Comment by 10000truths
1 year ago
The pipeline syntax as presented is nicer than the status quo, but I'd prefer a syntax that models query execution as a directed graph of operations. Doing so would not only make some of the more complex SQL query constructs much more straightforward to represent:
* Joins can be modelled as a "cross-referencing" operation that consume two (or more) data streams and produce a single data stream
* CTEs can be modelled as producing multiple data streams
* Recursive CTEs can be modelled as cycles in the execution graph
> a directed graph of operations
What syntax do you know that can represent a dag in text?
Something like the DOT language used in GraphViz
https://graphviz.org/doc/info/lang.html
Yes DOT (and the other UML whatever languages) are absolutely the only extant examples that make an attempt.

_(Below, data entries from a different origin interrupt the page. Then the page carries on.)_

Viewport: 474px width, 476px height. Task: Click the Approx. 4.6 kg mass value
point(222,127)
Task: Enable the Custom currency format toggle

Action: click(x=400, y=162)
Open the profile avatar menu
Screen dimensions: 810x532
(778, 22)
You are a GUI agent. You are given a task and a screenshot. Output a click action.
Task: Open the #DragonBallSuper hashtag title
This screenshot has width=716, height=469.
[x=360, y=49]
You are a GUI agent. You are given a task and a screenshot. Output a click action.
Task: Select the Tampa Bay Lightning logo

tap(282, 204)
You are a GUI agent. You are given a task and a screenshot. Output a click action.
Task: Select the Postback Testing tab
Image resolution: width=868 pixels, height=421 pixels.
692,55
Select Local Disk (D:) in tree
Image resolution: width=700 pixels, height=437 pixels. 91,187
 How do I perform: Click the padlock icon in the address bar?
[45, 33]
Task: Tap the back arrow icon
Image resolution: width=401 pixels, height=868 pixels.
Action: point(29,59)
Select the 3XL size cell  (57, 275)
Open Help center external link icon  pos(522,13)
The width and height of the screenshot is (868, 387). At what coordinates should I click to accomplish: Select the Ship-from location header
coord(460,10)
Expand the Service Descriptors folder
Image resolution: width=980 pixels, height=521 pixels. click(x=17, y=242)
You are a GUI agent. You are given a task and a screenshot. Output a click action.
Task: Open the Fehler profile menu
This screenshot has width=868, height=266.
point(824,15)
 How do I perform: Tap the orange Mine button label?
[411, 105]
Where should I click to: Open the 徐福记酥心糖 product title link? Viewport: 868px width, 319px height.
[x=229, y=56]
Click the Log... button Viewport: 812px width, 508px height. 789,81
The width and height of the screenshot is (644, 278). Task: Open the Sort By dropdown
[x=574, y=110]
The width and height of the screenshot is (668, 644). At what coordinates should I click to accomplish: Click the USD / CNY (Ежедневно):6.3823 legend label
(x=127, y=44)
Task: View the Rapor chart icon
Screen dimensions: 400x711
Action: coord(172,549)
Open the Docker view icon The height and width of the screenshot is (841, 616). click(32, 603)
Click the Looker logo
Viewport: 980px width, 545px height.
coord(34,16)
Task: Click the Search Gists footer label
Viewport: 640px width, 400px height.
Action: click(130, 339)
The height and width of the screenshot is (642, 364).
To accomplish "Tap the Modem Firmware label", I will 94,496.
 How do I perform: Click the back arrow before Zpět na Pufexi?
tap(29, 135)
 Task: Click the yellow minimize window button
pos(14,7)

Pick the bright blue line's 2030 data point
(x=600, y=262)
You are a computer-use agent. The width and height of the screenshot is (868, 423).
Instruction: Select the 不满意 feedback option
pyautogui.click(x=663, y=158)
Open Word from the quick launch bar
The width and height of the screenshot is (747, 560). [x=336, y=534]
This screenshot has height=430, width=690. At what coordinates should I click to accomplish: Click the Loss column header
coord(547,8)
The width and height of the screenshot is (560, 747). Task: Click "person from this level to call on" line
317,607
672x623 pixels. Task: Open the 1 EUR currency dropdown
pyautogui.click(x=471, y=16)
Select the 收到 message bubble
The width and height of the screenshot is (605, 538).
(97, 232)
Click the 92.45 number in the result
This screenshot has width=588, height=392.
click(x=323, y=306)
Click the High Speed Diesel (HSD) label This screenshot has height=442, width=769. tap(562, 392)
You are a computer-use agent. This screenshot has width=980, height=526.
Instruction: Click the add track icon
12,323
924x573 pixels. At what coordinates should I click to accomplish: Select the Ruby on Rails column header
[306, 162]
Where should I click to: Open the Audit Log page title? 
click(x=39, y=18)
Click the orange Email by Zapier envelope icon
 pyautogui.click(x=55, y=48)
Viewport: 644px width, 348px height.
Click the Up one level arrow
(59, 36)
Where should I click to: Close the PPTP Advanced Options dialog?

But again, if you look at DOT you'll see it doesn't actually do anything syntactically - it just has syntax for edge lists.
Any syntax with a let operator to name stuff or a lambda abstraction.
That only gives you trees not DAGs - you can't do fan-in (there's no way to "share" let bound names).
2 replies →
A = select * from tbla
B = select * from tblb
C = select * from A join B
I guess CTEs already provide that (even if they're a bit clunky).
Yes we already have that, it's called `async def`.
Check out Substrait, it sounds like what you’re describing.